## Supplied entries
= Beginning of Section =

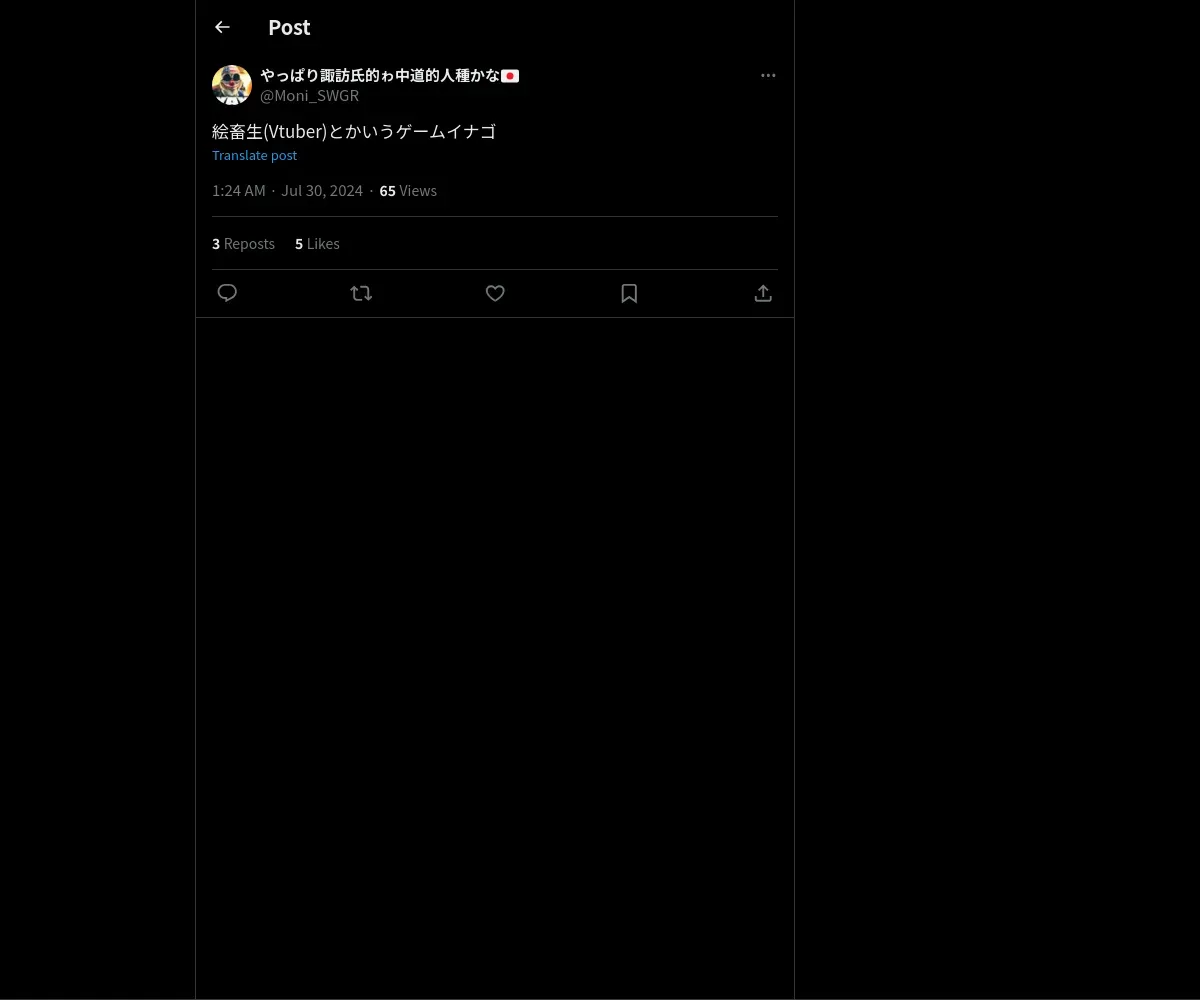This screenshot has width=1200, height=1000.
Task: Like the post with the heart icon
Action: 495,293
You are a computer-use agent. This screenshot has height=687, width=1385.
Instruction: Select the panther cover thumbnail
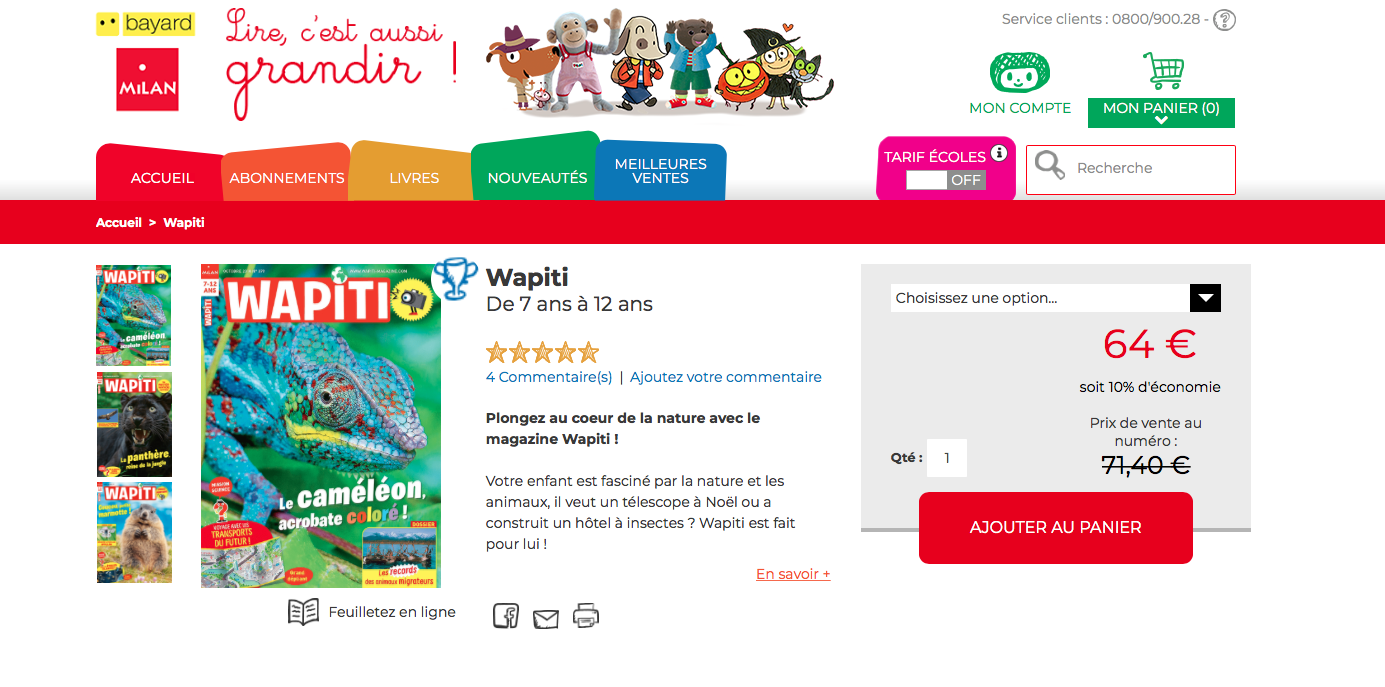[134, 424]
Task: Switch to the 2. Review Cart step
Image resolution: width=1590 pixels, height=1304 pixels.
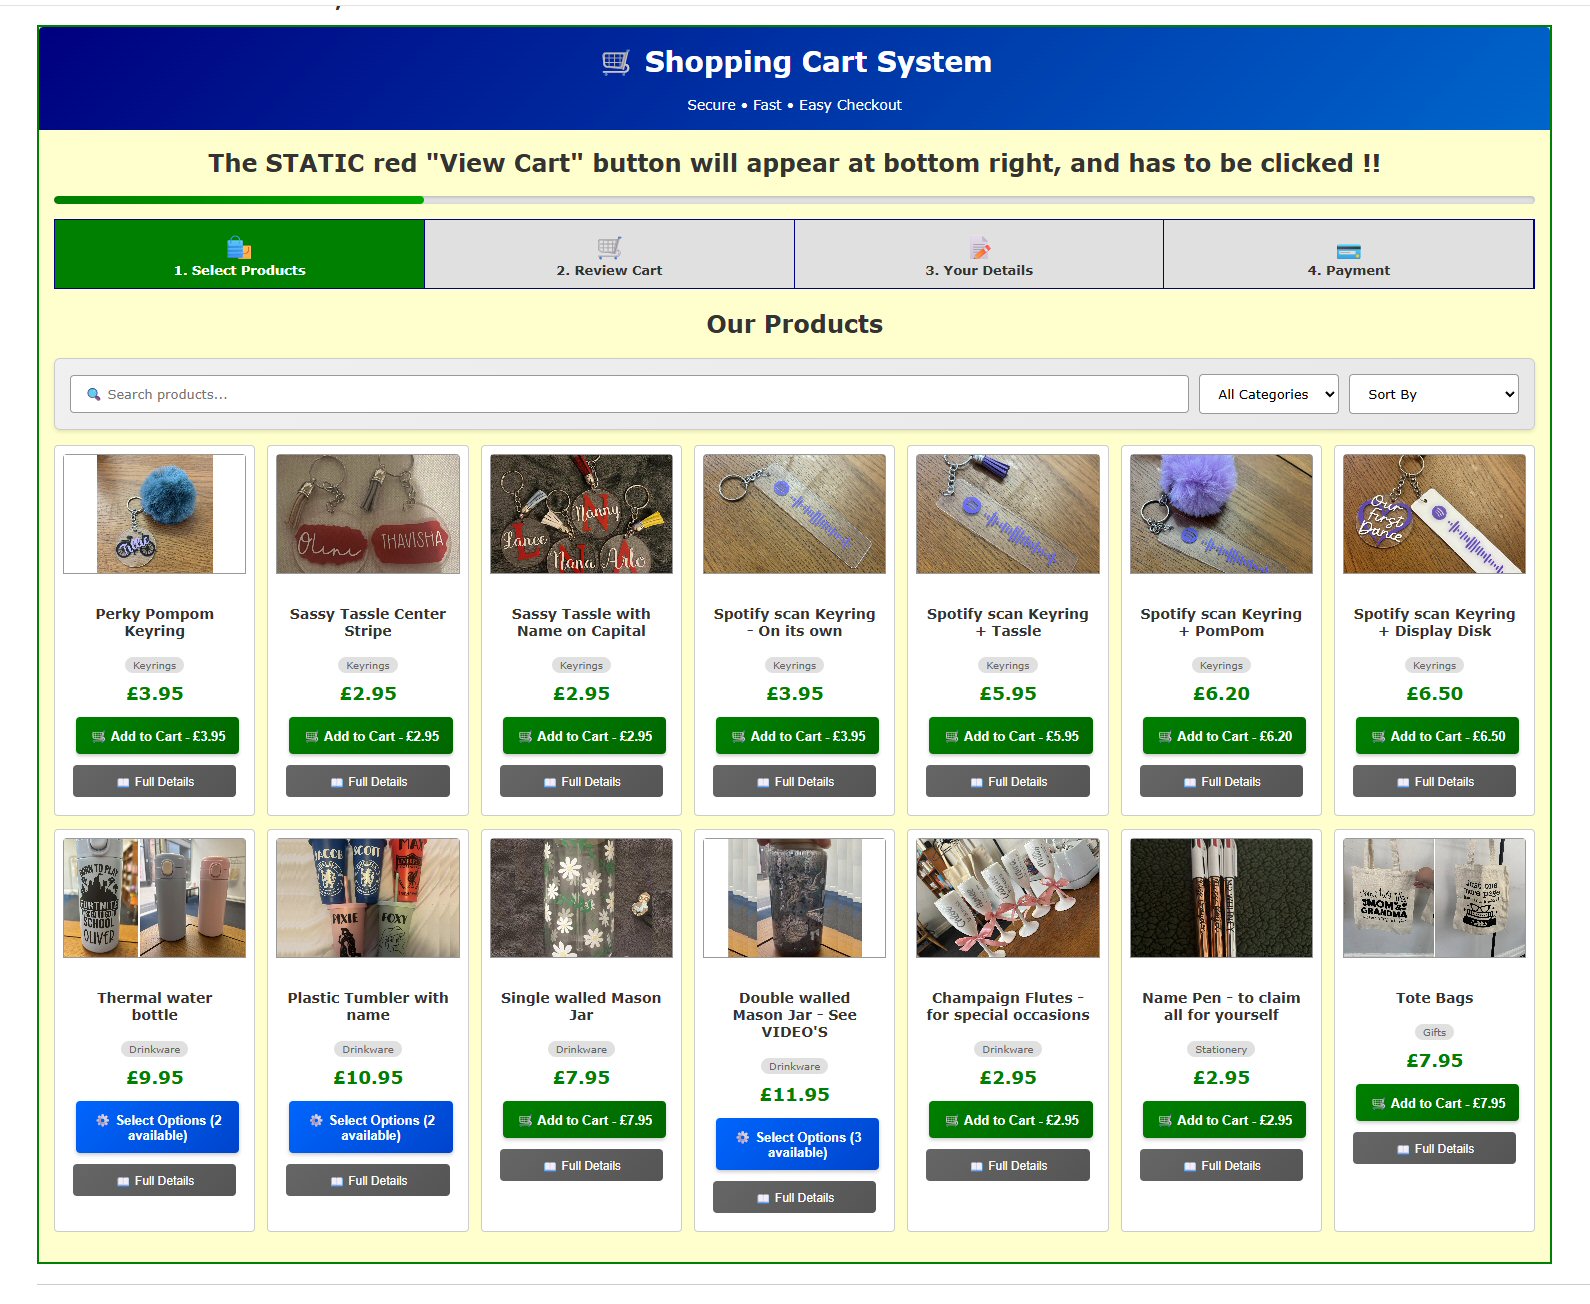Action: 609,255
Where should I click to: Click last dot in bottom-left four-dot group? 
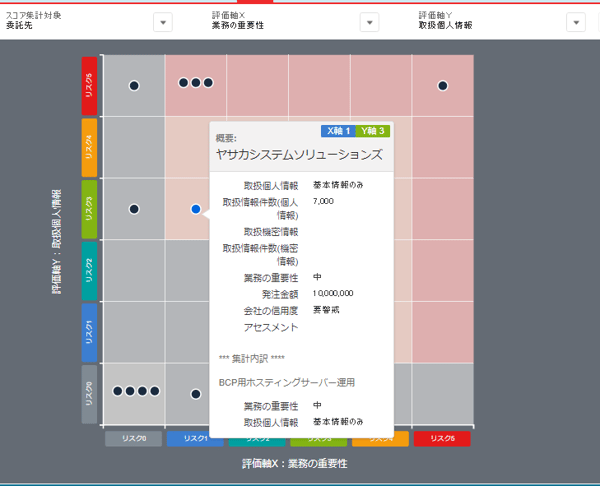click(x=153, y=391)
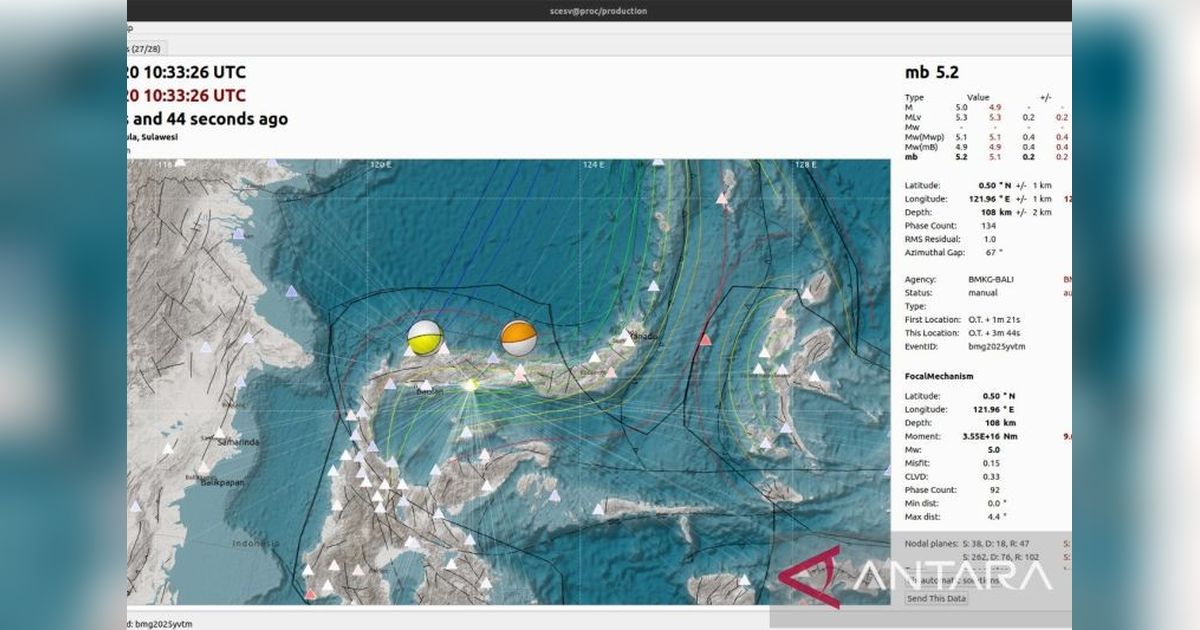1200x630 pixels.
Task: Select station triangle below the yellow beachball
Action: tap(443, 349)
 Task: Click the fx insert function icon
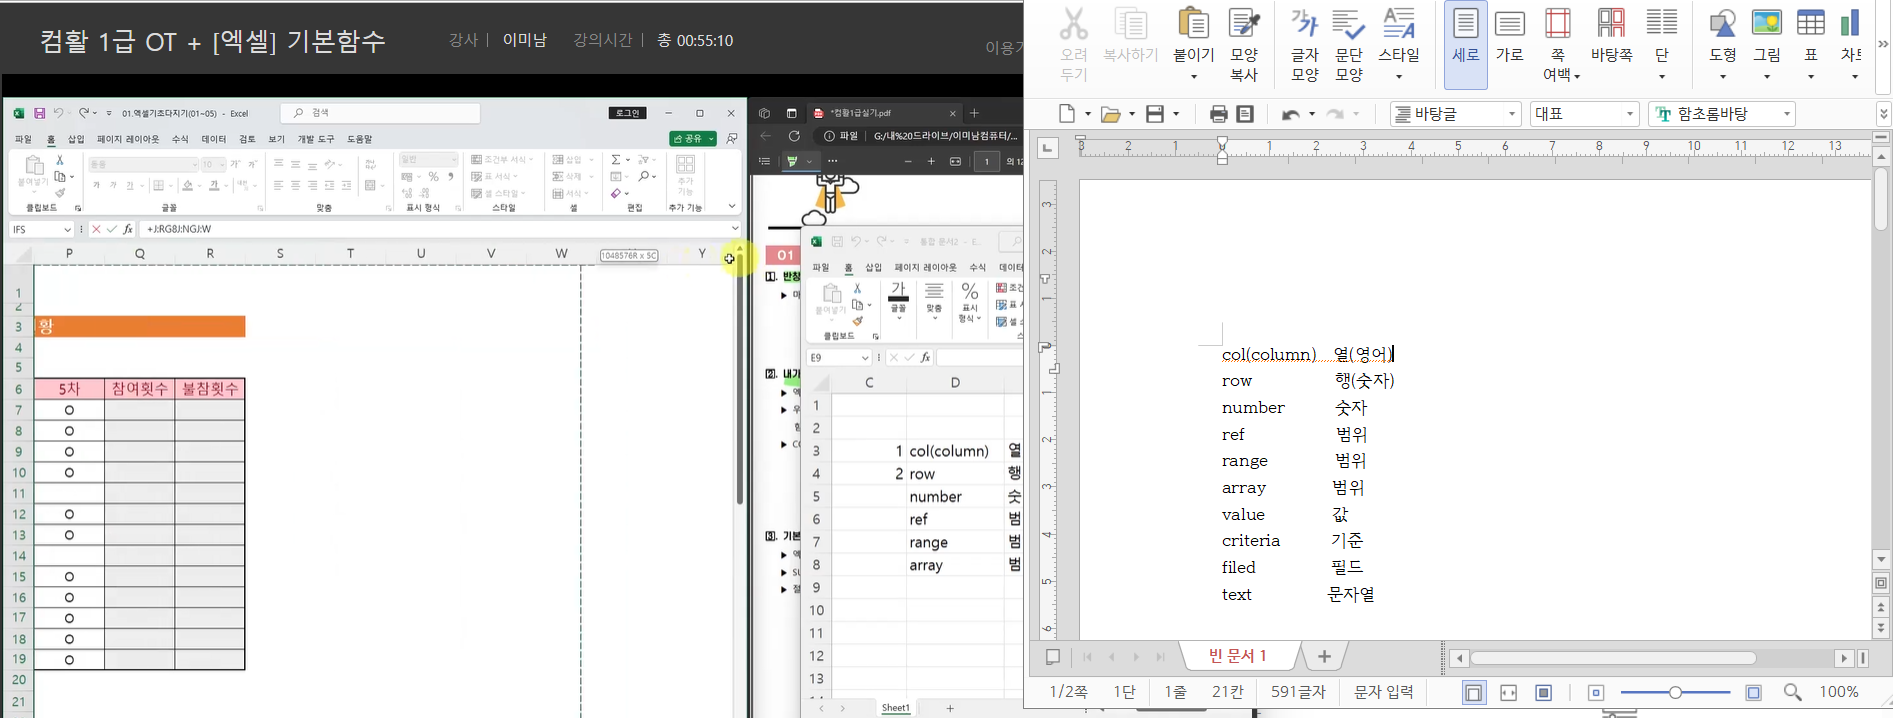128,229
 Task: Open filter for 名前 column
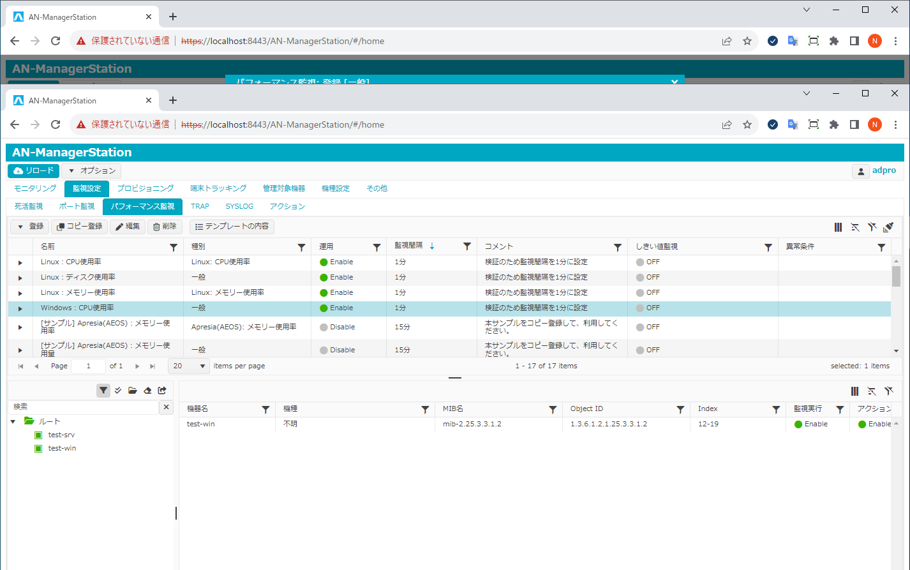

= End of Section =

## What you are asked to do
From the line containing "Where should I" down to the last line of the entries above, copy each line exactly and nothing more. Leave pictures out.

## Response to this exercise
Where should I click to: Click last dot in bottom-left four-dot group? 
click(x=153, y=391)
1200x630 pixels.
Task: Select station triangle below the yellow beachball
Action: tap(443, 349)
 Task: Click the fx insert function icon
128,229
 Task: Open filter for 名前 column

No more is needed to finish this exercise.